Roger Buch explains that volunteering has a lot of positive societal effects because of how it impacts its beneficiaries’ well-being. This means that the situation of children, aged people or even rivers and forests that benefit from volunteering clearly improves.
Volunteering also has other positive consequences, perhaps not as easy to measure, but no less important. The more volunteering, the more civic behaviour and democratic health develop in a society.
Civic behaviour is the set of attitudes we can usually observe in people’s daily lives. It is fundamental to assure co-existence in society, because it is the sum of little everyday-actions that allow us to live together respectfully and to help eachother. Civic actions are not programmed nor planned, they simply consist of habits we carry with us and that we put into practice during the course of our day. To greet the neighbour, to throw the rubbish in the appropiate bin, to help a stranger on the street, to give a hand to somebody, to keep silence when it is required or to make sure that the most needful have a seat in the bus. We get to learn these habits most of all in in the frame of our families and our closest circle, but they also have a very important collective dimension. We put them into practice because we believe the whole society will benefit if everybody adheres to them. We are aware that our actions make it possible to live in a respectful society. That is, each of us is a single link of a chain that can’t be broken.
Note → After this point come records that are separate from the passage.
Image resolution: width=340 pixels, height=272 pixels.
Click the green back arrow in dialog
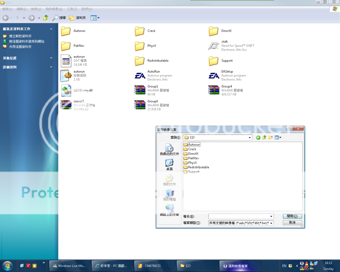(x=258, y=137)
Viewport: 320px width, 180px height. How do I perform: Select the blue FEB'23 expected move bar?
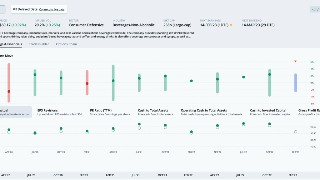(296, 83)
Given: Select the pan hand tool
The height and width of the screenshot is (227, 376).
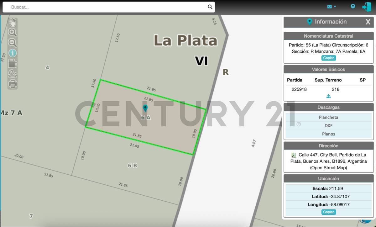Looking at the screenshot, I should coord(13,22).
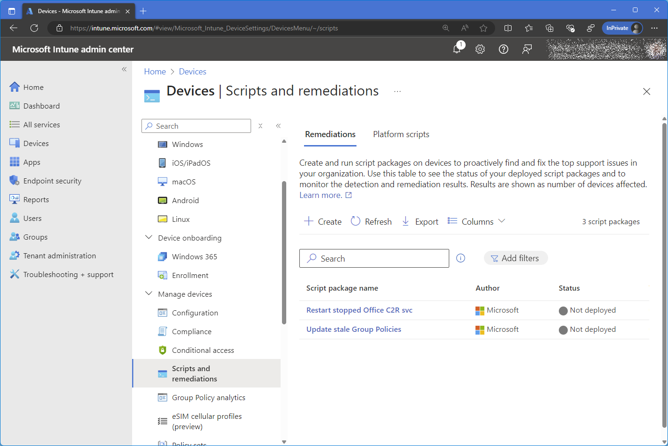Open Endpoint security in the sidebar
The image size is (668, 446).
52,181
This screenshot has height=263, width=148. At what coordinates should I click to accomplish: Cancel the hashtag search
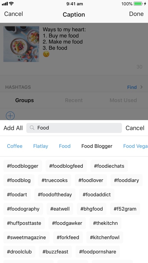pos(135,128)
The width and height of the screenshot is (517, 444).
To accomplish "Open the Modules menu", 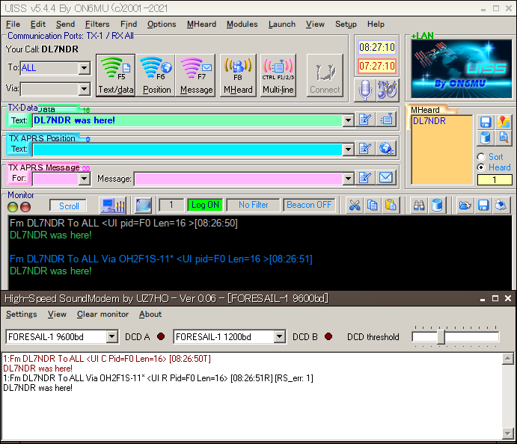I will pos(242,24).
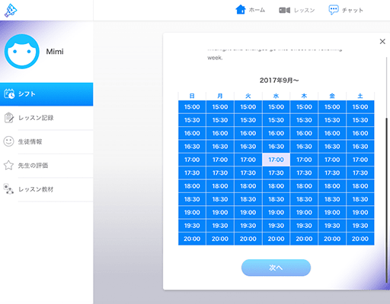Click the 水 Wednesday column header
Viewport: 390px width, 304px height.
[276, 96]
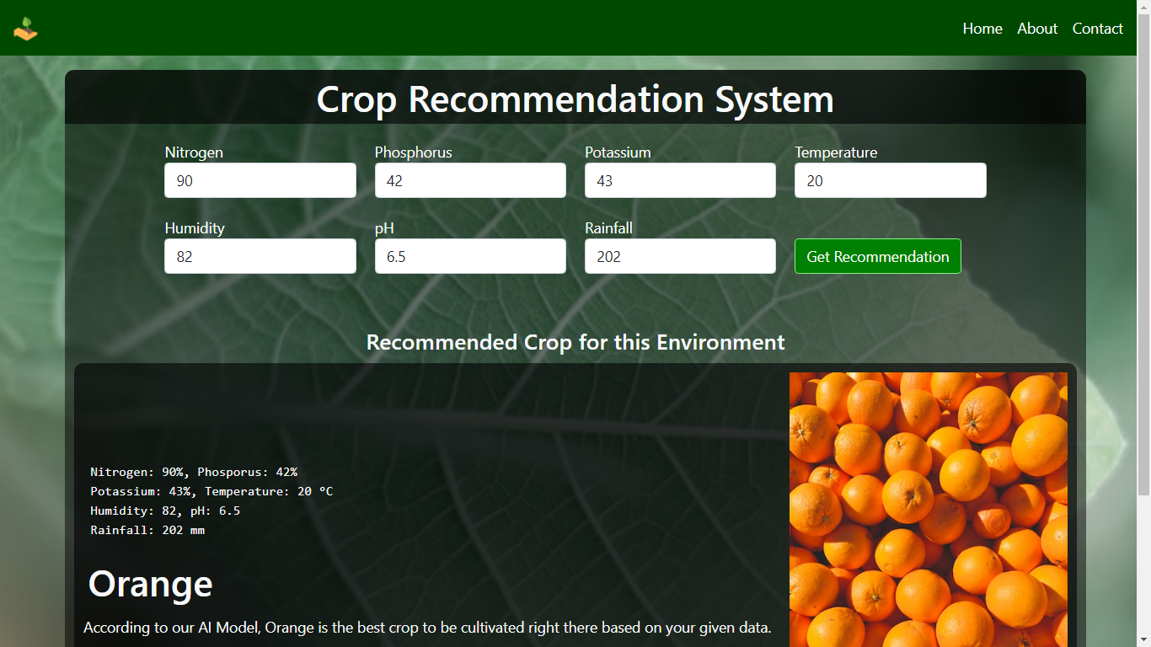Image resolution: width=1151 pixels, height=647 pixels.
Task: Click the Recommended Crop for this Environment heading
Action: click(575, 343)
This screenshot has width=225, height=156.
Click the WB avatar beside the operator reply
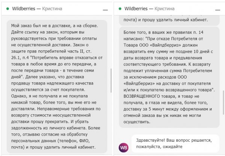[123, 147]
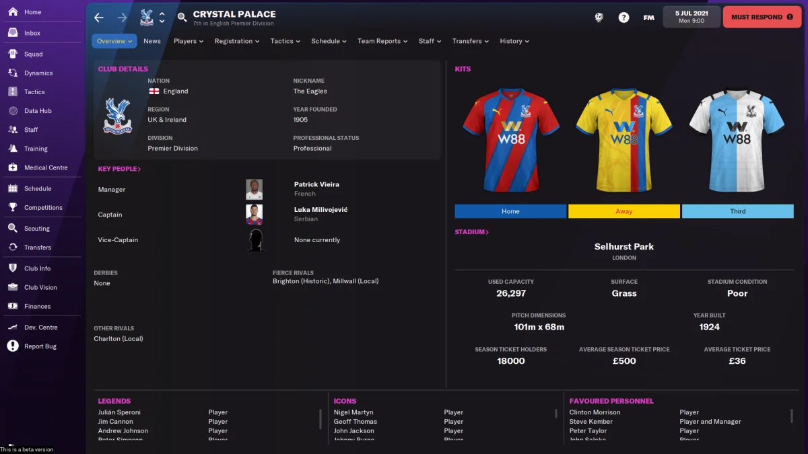This screenshot has width=808, height=454.
Task: Click the FM menu icon
Action: [x=648, y=17]
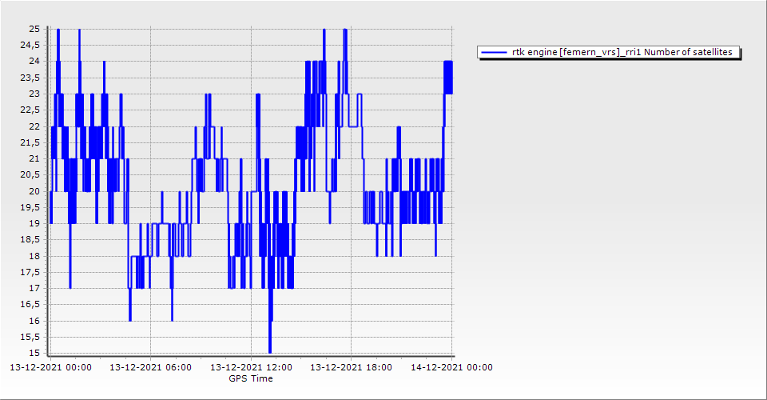Screen dimensions: 767x400
Task: Click the y-axis label '17,5'
Action: coord(30,272)
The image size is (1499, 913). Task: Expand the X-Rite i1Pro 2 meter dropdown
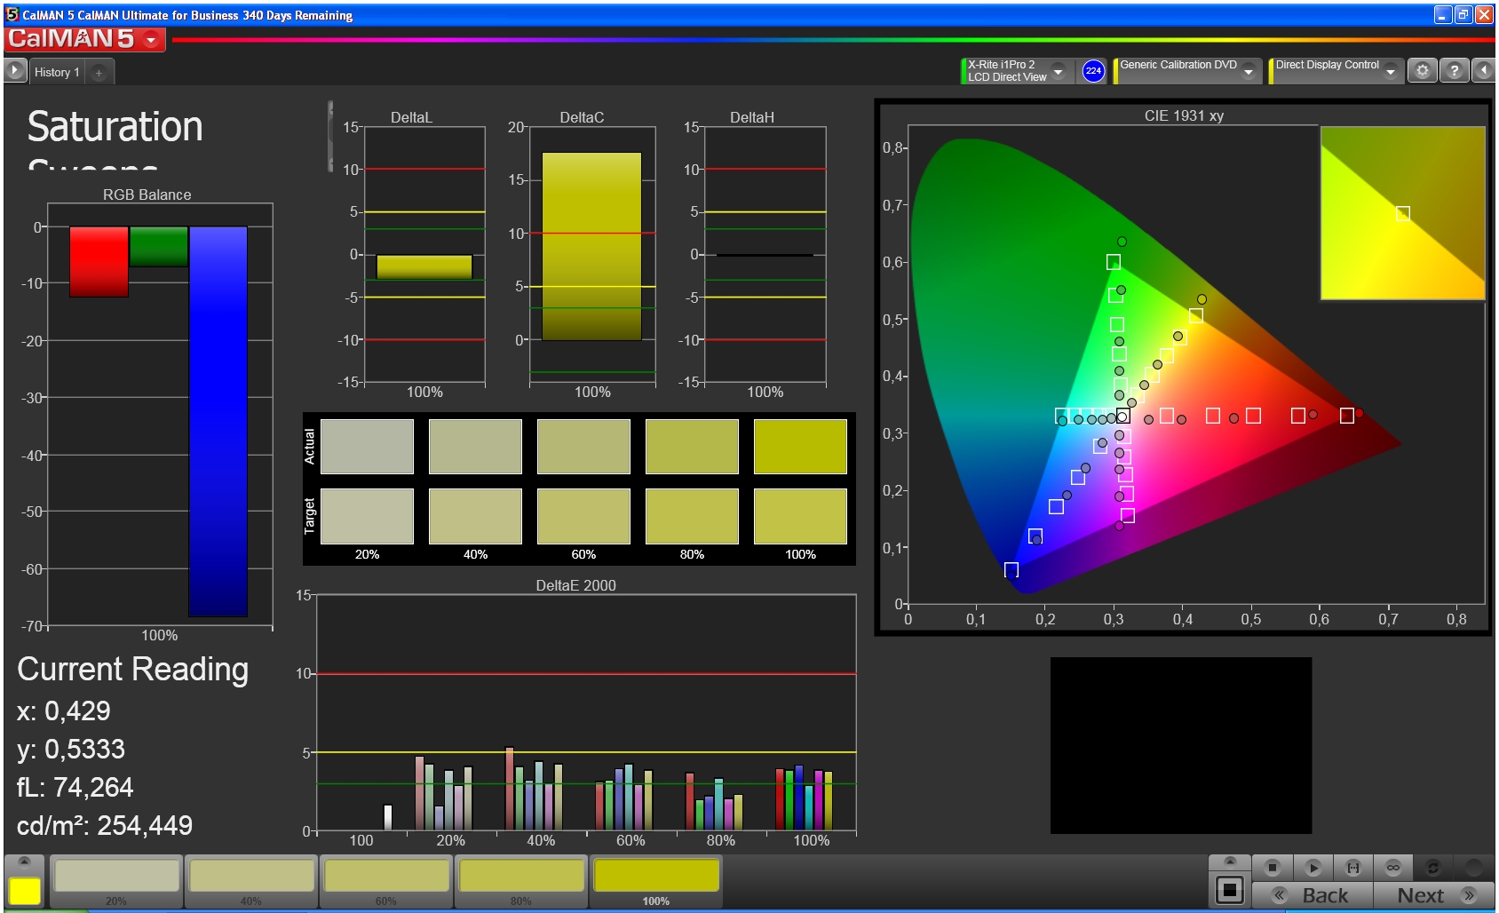[x=1058, y=71]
While civic behaviour consists of our ordinary day-to-day actions, volunteering is practiced on an organized basis and bearing conscious aims in mind. If civic behaviour is so to say the first level, volunteering means going a step further. The decision to practice volunteering is a personal choice. But in fact it is an action that is carried out collectively, that is part of a shared strategy. Even when volunteering is put into practive individually (e.g. somebody who is supporting an ill person, or those who manage the social networking of an NGO from their home), that action is part of a project that has been agreed upon by a large group of people. What is known as “Catalan model of volunteering” emphasizes the necessity that volunteering is kept in the frame of non-profit organizations, no matter if these are associations or foundations. The one who becomes a volunteer makes a personal decision that requires to align collective efforts in one direction. It is an individual effort made to achieve a collective success.
People who have been volunteers and have participated in associations have developed multiple skills that improve the democratic quality of society as a whole. They know how to listen and to respect other’s opinions, they understand that there might be complex situations whose solution requires taking into account different views and reaching agreements. They are patient and know that debate and negotiation allow better solutions. The vital experience in any kind of volunteering association improves clearly so the habits of democratic quality in any country. People who have had volunteering experiences and got involved in associations are often able to carry out projects in the future, whose beneficiary turns out to be society as a whole.
We are talking of a very valuable virtuous circle, that we should take care of: the more civic behaviour, the more sense of community and the more confidence in collectivity. The more confidence and trust, the more people feel like getting involved and practicing volunteering. The more volunteering, the more civic habits we will incorporate to our daily life and the more skills we will have to improve the global democratic health of our society. Volunteering is this great school of collective trust we must continously grow!